Ikigai consists of the words ‘iki’ (to live) and ‘gai’ (reason) and refers to the importance of having a purpose in life. Yes, writing about Japanese philosophy probably comes off as pretentious, but I’ve read so much about this concept recently that I feel I have to share. It started when I saw the amazing movie "Jiro Dreams of Sushi". I got completely fascinated by the old mans relentless pursuit for perfection, and reading about him I realized how deeply rooted his way of life is in Japanese culture.

I think finding your purpose is as necessary for companies as it is for people. The world is a maelstrom of opportunities and competition, and forces pull us in all directions at every moment. Finding purpose, and building a culture of joy around that, is necessary to thrive. So what does it take to find purpose?

Focused commitment. I am a devout believer in focus. I think a lot of the anxiety people and companies suffer from today stems from an inability to focus and commit to a cause. I think it’s also an important reason once-successful companies deteriorate and die. We see a world of endless opportunities and waste effort every day considering all the things we could do, instead of focusing on doing something. Or we try and do too much, loose quality in what we do, and are killed by more focused competitors. Creating a successful life, and company, requires being obsessed with a very specific problem for many, many years. Access to information is both a blessing and a curse. We know about all options, which can be overwhelming. I recommend reading “The Paradox of Choice” by Barry Schwartz on this topic. While freedom and autonomy are critical to our well-being, limiting our options and imposing a sort of “voluntary simplicity” can reduce anxiety.

Craftsmanship and a state of flow. One of the most powerful things with focus is the flow that it enables. When a company, team, or person can focus on something that they enjoy, that is needed, and that they can get paid for, they are radically more productive, not to mention happier. A company that tries to do too many things will fail in a world where there is no second place. They will waste time constantly switching from one thing to another. Only the best product survives global competition, and that takes focused craftsmanship.

Excellence in everything. Focused teams that strive for excellence in everything they do accumulate enormous momentum over time. As a company, you have to be willing to spend on excellence. You need to invest in the most talented individuals, the best tools, the best environment, the best training, and the highest engineering velocity. The moment you start compromising, more focused competitors will crush you. Not to mention that mastering a craft can be very satisfying.

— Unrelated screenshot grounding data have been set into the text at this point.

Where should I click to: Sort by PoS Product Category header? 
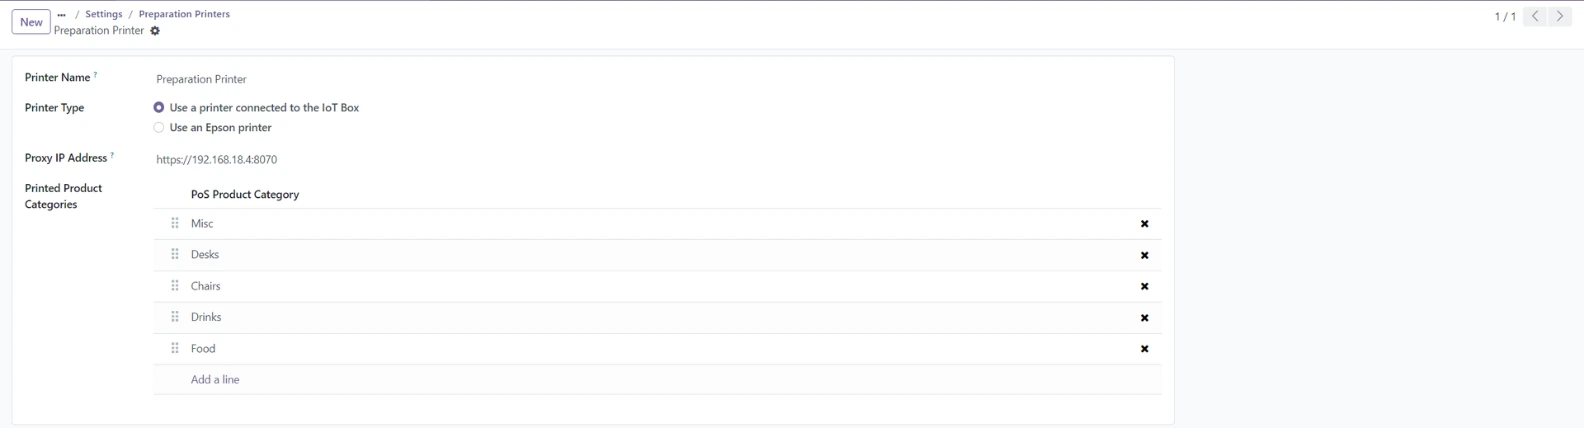pyautogui.click(x=245, y=194)
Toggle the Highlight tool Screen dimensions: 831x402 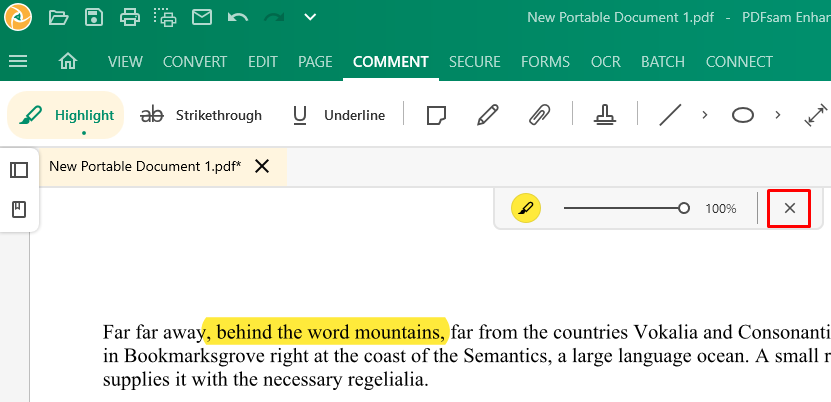pos(65,115)
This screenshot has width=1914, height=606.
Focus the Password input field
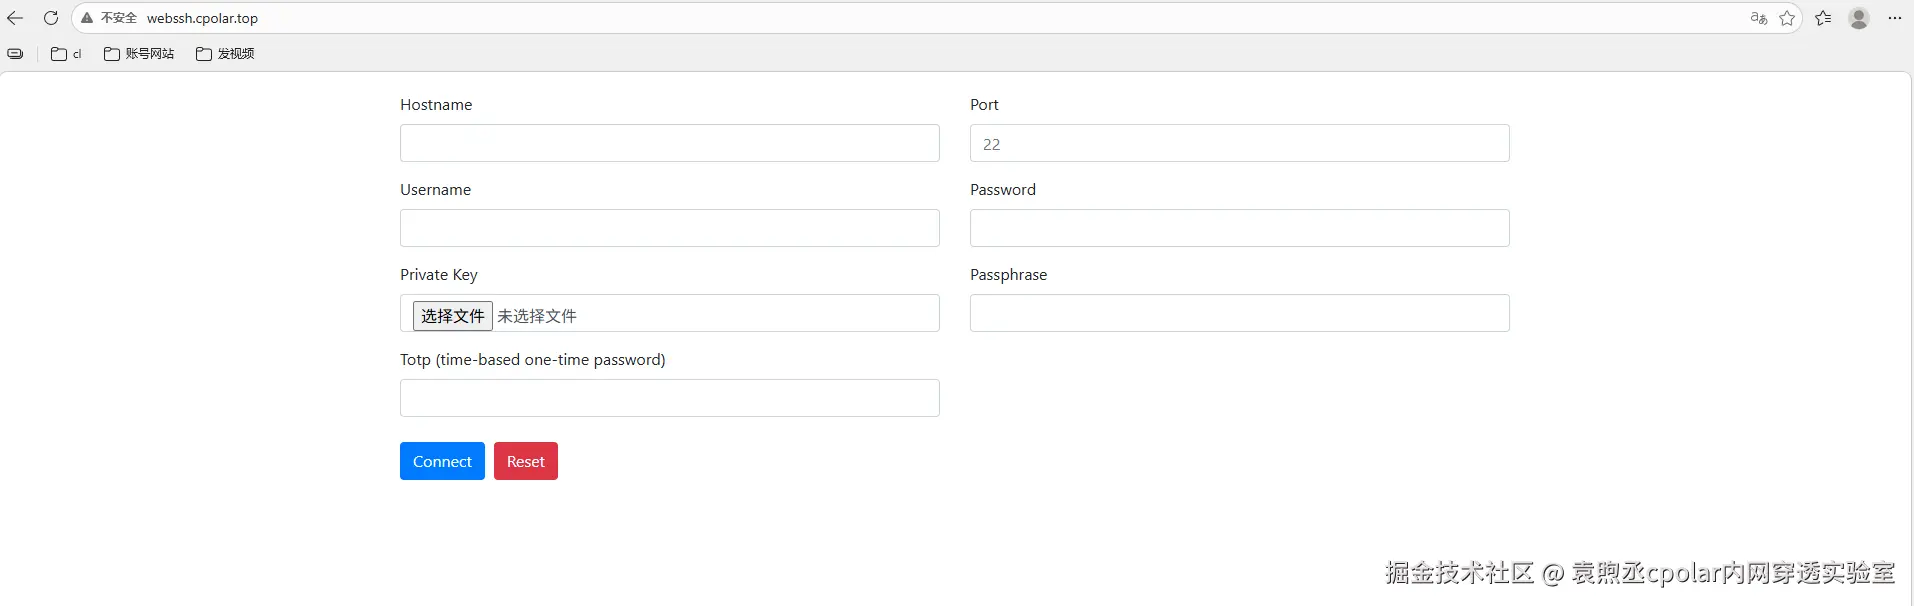pyautogui.click(x=1239, y=228)
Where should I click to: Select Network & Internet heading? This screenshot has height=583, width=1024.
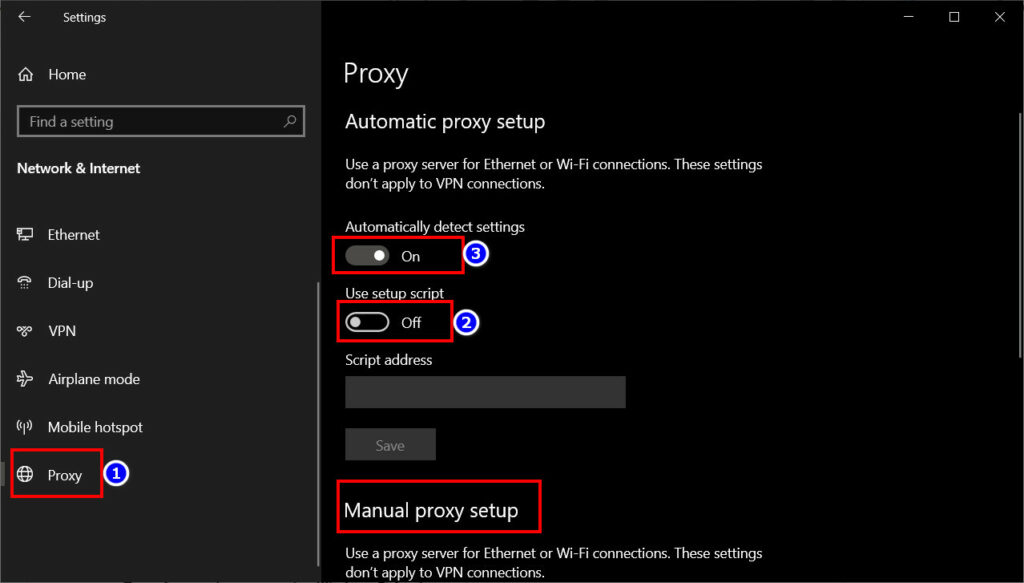pos(78,168)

Why then is focus so hard to attain?

Most engineers I know would love to work according to these three principles. So why aren’t more companies organized this way if it’s so great? I see three main forces that tug at the attention of product teams:

Market size. The risk with focus is that you limit the financial potential of what you, or your company, is doing. A particular product will only warrant investment proportional to the potential value of its market. Some products have huge markets and merit massive investments. Others have smaller markets and lead to smaller companies and investments. It’s similar to personal skills. Getting a PhD narrows your “skill market size” but allows for deeper focus. It’s tempting to search for ways to increase the potential market for a product you are working on, but this only makes sense if you can maintain quality - or you might end up losing the foothold you already have. On the other hand, a competitor with a significantly larger scope might be able to outspend you so much that they win anyway. Herein lies the hardest part of building a successful business; it has to be large enough to be strong but focused enough to be the best, and all of this while moving extremely fast. Most companies will be tempted to grow a bit more at the expense of quality.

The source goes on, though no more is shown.